「あんたは……史緒と、同じ高校だって言ったな」
「はい」
「…………史緒は、どんな子だ」
私はドキリとして、「えっと……」と言いながら湯呑みをテーブルの上に戻す。 大塚さんは視線を下げていて、目線は合わなかった。
「……田辺は、明るくて……いつもクラスの真ん中に居て、勉強も運動もできて、すごく優しいです。 こんな良い人っているんだなって、思ってました」
私も視線を下げて、膝の上で丸まった自分の手を見ながら言う。
いま思い浮かべられる田辺の姿は、教室の真ん中でクラスメイトと楽しそうに笑っている様子ばかりで、屋上で一緒に過ごした田辺を思い出そうとしたら、私の隣で呼吸をするのを忘れてしまったみたいに、ふとした時に表情を暗くした田辺の姿だった。
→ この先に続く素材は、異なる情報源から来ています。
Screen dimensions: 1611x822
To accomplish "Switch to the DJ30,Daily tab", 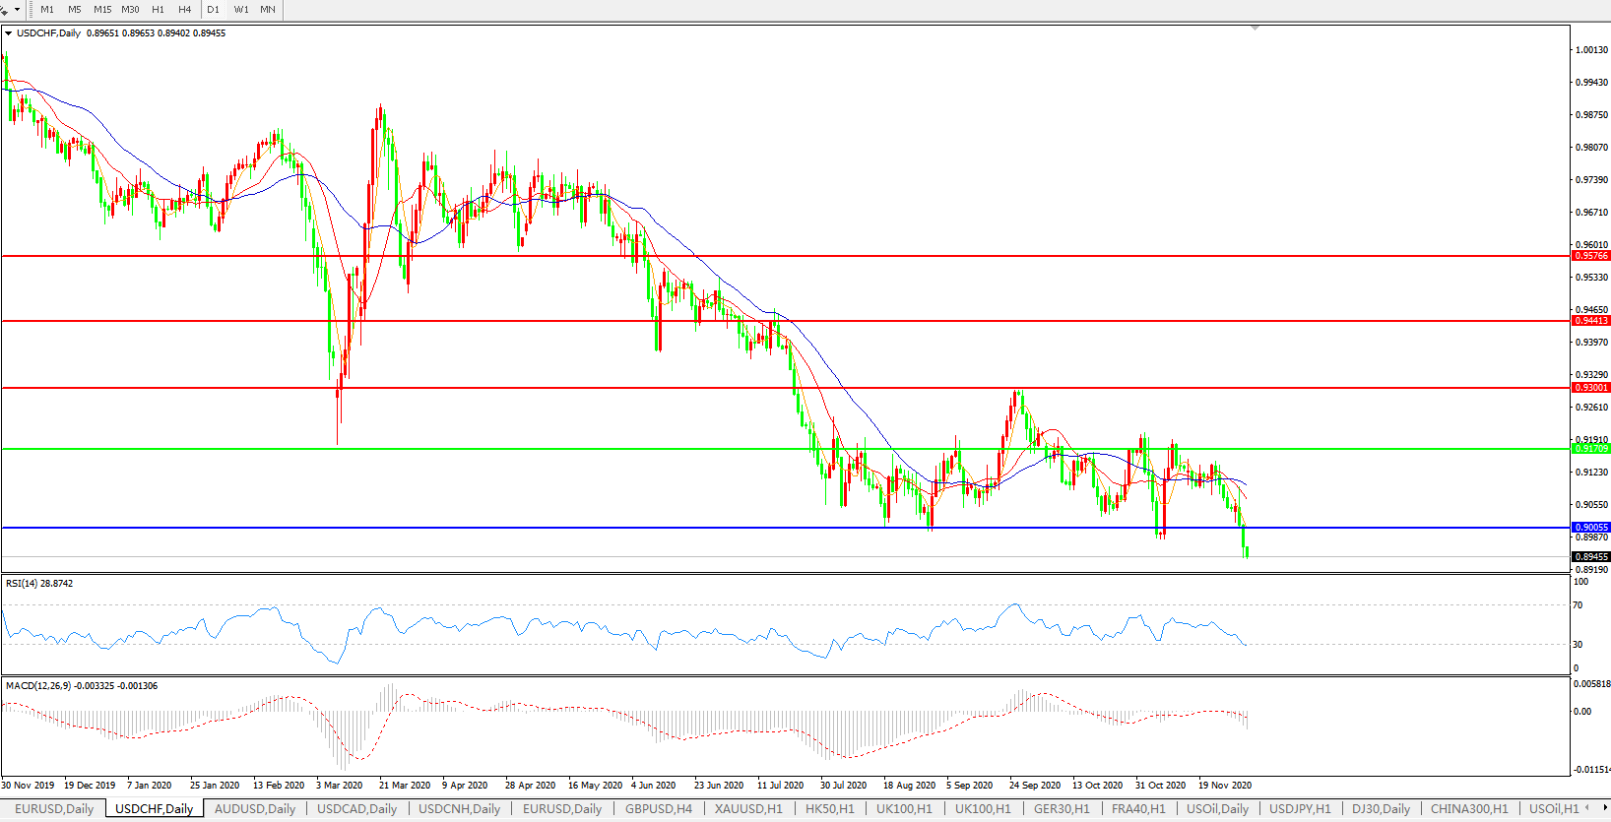I will (1381, 809).
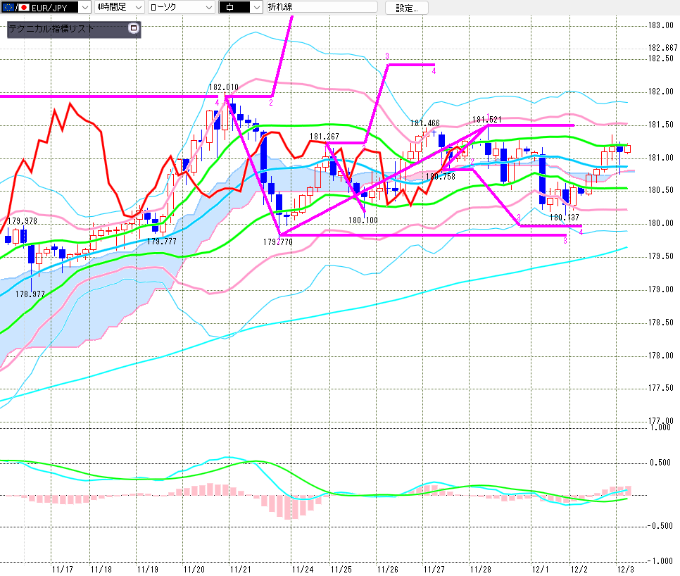Screen dimensions: 680x576
Task: Click the 12/1 date on time axis
Action: (x=541, y=568)
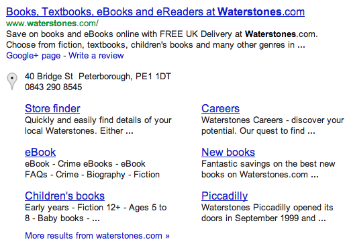Select the Write a review link

[96, 55]
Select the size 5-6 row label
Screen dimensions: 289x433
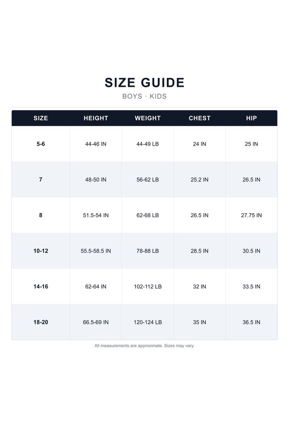point(41,144)
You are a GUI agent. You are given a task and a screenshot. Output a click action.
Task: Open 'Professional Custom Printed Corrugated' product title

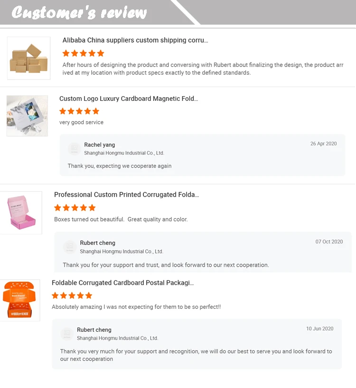point(126,195)
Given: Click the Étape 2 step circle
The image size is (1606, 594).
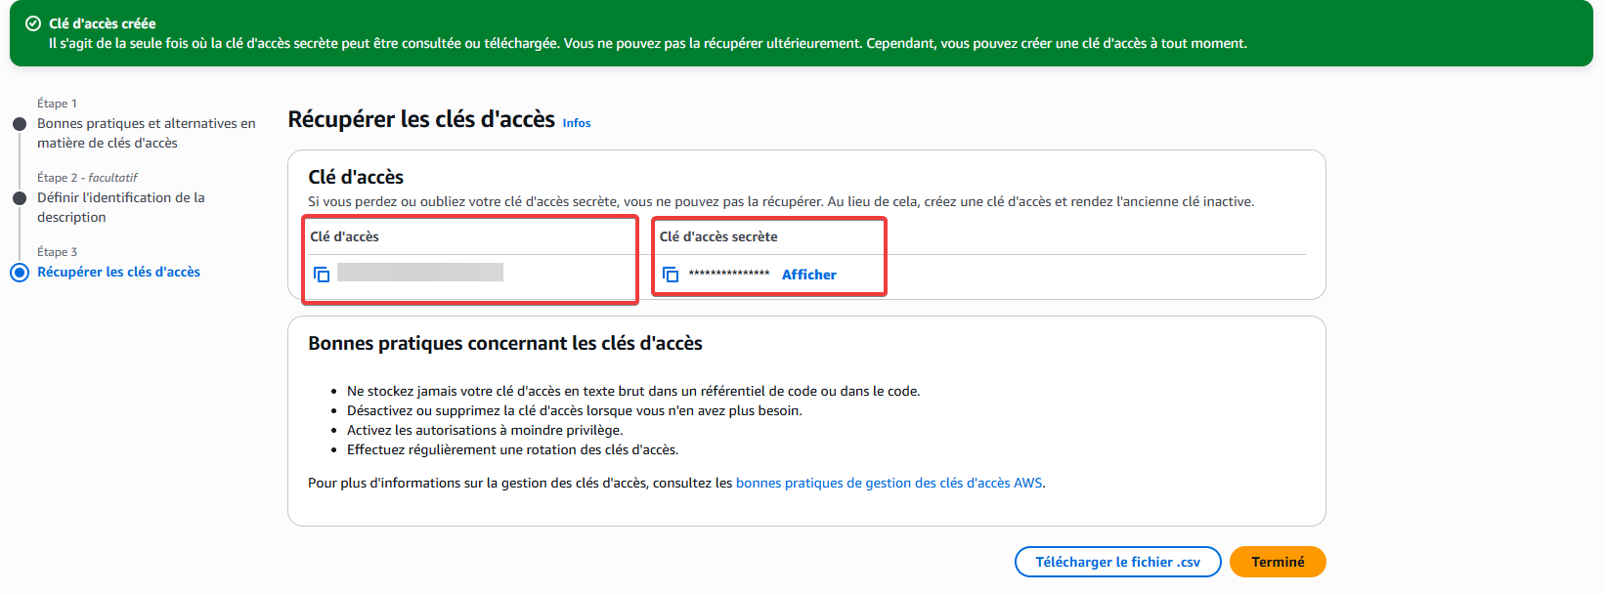Looking at the screenshot, I should coord(20,197).
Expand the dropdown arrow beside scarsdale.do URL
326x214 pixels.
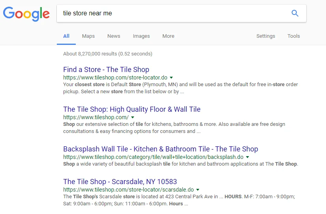pos(198,190)
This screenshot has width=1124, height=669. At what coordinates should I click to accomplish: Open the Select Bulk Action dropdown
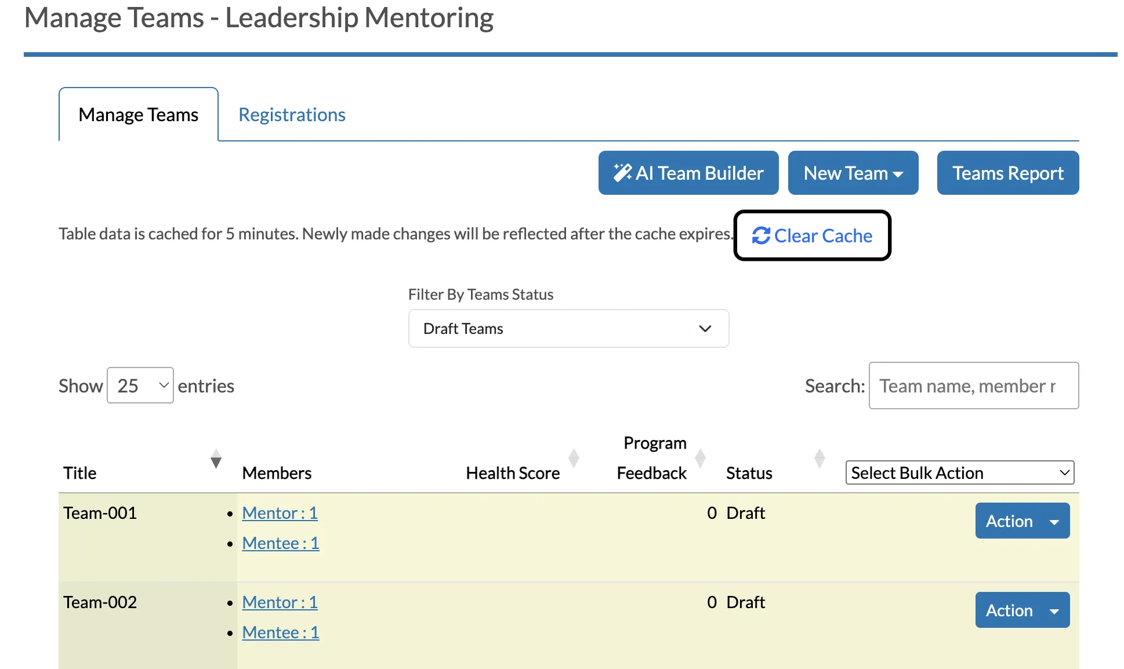coord(960,473)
私は、あの時に感じていた何とも言えない不安まで思い出して、思わず縁側に視線を向けた。 そこには、さっきと変わらない様子で縁側に座る田辺がいる。
田辺は、屋上にいる時、一体何を考えていただろう。
田辺は、どうしてあの日、屋上に来たんだろう。
そう疑問に思えば思うほど、田辺のあの仄暗い表情や田辺が住んでいたアパートの部屋、盗まれると溜め込んでいたバイト代のことが、私の思考をどんどん暗い方に引っ張っていく。
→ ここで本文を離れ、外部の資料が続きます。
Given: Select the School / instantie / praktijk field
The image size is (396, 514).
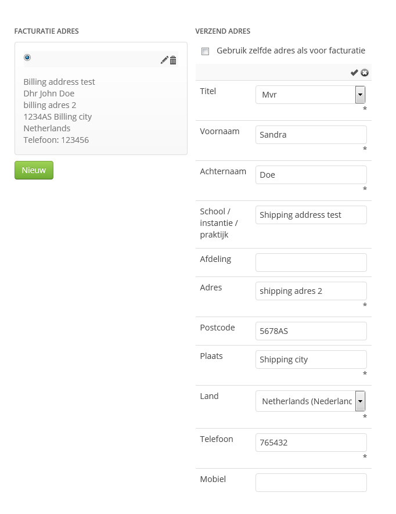Looking at the screenshot, I should coord(311,215).
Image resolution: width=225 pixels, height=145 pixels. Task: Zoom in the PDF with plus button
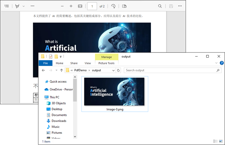[71, 6]
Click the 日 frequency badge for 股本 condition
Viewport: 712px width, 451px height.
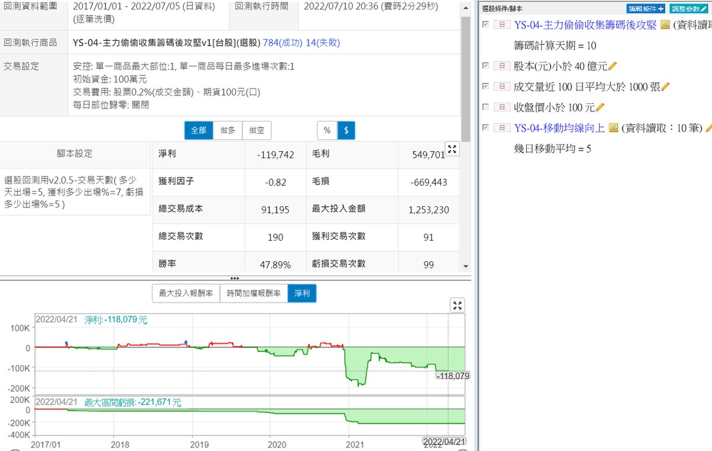[502, 66]
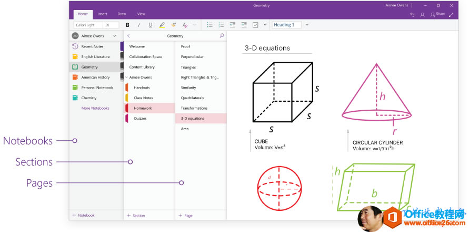Click the text highlighter icon
This screenshot has width=469, height=232.
click(162, 25)
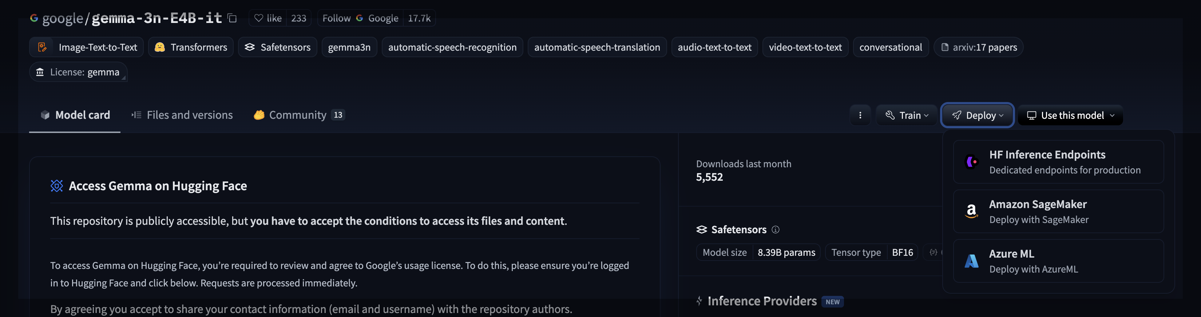Click the Model card tab

click(x=75, y=115)
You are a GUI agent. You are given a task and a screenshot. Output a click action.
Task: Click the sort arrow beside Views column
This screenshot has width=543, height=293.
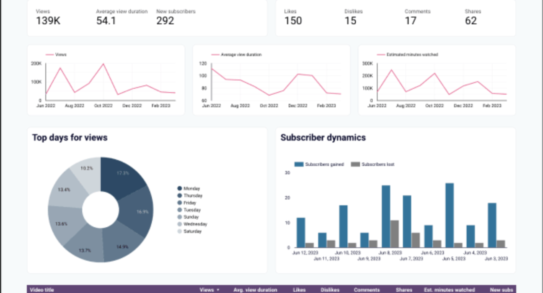[218, 290]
そして、何よりも、田辺が自殺だったのではないかという疑念が、私の胸の中を黒く染めていく。
膝の上で丸めた手に力がこもる。
「……あんたは」
低い声に私はハッとして、田辺から視線を外して目の前にいる大塚さんを見る。
ここで初めて、大塚さんとしっかり目が合った。